Les frais de garantie

Les frais de garantie sont incontournables quand vous demandez un prêt immobilier. Mes clients découvrent bien souvent l’existence de ces frais au moment de la souscription d’un crédit immobilier. Ils connaissent les frais de notaire mais peu ont entendu parler de la garantie. Voyons ensemble comment fonctionne les différents types de garantie, leur coût. Ne confondez pas frais de garantie et assurance de prêt.

 

 

Frais de garantie : différents selon le type de garantie

A chaque demande de crédit immobilier, les banques estiment le risque qu’elles prennent à financer un achat immobilier. Elles veulent s’assurer contre le risque d’impayés. Pour ce faire, elles mettent en place la garantie d’être payée en cas de défaillance des emprunteurs. Cette précaution génère les frais de garantie. On distingue 2 types de garantie.

 

Cautionnement pour un prêt immobilier

Un organisme se porte caution pour votre crédit immobilier. C’est lui qui verse à la banque les mensualités dues si vous n’arrivez plus à payer votre crédit. Puis, il se tourne vers les emprunteurs pour récupérer son dû.

Ces organismes de caution sont souvent des filiales de banques ou encore un organisme détenu par l’ensemble des établissements prêteurs.
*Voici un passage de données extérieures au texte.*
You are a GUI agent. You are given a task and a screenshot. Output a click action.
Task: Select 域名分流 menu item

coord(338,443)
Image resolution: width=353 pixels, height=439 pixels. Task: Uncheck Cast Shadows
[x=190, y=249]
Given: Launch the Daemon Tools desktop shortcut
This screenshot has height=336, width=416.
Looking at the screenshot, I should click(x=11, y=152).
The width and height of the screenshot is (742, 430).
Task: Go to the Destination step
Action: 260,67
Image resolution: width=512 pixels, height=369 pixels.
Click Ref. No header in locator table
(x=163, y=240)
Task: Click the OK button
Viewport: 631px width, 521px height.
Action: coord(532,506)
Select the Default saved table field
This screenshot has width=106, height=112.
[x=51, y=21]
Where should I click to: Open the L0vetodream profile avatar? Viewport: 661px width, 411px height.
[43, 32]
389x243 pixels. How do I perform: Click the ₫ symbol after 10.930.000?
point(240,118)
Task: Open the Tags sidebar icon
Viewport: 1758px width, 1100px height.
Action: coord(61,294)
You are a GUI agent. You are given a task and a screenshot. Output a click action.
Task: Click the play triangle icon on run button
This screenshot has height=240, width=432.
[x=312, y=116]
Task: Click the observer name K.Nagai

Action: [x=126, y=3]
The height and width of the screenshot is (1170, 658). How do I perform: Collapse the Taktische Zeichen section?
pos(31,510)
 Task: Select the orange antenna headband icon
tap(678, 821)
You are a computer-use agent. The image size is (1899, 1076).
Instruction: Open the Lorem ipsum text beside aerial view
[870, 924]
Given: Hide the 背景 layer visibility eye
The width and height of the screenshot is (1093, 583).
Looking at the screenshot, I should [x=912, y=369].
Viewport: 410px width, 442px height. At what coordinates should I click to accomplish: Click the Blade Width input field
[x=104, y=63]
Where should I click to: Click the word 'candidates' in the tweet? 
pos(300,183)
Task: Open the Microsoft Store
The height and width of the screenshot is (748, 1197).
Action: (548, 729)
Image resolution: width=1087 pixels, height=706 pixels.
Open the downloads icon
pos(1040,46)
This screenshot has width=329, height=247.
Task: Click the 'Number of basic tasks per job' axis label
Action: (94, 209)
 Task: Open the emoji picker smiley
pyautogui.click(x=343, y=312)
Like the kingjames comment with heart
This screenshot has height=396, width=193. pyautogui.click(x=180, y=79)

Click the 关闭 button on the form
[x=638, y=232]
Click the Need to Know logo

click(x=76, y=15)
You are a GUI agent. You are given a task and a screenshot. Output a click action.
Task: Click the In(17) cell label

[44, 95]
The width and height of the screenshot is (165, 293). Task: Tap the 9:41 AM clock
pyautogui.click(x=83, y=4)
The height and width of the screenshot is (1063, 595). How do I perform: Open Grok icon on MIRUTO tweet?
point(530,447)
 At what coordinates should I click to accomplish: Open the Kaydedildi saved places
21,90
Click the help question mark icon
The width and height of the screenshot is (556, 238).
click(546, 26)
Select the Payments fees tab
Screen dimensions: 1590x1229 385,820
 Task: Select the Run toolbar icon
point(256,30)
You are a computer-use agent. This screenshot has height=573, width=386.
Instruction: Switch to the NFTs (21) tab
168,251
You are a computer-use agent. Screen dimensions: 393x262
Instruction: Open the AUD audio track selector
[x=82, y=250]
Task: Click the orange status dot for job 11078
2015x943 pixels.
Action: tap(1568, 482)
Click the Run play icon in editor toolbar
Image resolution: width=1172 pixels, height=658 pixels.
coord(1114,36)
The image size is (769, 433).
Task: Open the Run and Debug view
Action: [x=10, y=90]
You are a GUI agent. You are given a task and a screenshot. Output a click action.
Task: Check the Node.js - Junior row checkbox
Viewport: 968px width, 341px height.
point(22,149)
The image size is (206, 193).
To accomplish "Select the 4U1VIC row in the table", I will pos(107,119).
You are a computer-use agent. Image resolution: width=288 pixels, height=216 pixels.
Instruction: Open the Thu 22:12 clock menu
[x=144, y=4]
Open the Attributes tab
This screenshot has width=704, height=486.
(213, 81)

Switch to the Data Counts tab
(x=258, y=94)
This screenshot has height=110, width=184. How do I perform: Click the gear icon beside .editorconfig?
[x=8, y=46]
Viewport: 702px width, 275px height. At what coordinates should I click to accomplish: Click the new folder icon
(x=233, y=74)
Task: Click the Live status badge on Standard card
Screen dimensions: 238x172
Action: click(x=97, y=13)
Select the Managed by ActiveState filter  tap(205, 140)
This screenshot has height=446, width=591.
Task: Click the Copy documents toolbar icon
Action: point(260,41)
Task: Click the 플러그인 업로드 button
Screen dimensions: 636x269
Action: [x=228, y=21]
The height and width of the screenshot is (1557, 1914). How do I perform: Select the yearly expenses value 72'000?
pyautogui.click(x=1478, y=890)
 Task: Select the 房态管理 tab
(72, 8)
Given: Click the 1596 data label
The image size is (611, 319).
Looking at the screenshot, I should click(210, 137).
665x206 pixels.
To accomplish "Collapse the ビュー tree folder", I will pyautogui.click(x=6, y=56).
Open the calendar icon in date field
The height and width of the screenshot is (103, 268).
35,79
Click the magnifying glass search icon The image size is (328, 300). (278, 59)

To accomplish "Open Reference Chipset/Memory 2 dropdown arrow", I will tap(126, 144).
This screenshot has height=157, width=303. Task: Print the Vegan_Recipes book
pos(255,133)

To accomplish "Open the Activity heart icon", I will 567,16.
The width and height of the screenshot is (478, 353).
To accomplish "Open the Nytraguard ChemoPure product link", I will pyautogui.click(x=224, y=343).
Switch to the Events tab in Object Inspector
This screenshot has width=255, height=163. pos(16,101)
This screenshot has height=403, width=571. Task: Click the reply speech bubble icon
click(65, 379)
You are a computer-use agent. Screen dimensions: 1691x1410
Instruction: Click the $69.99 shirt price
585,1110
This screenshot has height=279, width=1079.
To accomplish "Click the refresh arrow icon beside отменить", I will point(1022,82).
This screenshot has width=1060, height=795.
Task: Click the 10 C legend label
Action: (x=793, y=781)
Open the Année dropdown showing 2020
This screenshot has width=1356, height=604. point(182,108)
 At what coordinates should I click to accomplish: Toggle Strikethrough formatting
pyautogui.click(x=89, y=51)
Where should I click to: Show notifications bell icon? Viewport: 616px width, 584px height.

Ces organismes de caution ont des critères pour l’octroi des crédits immobiliers spécifiques. En principe, les banques suivent leur accord ou refus.

Les frais de caution diffèrent d’un organisme à l’autre, selon le montant emprunté. Certains organismes prévoient la restitution d’une partie des frais de garantie à la fin de votre prêt immobilier. Par exemple, vous vendez votre logement et soldez votre prêt. La restitution intervient à ce moment là. A moi en tant que courtier en crédits, de comparer les frais de garantie entre chaque banque.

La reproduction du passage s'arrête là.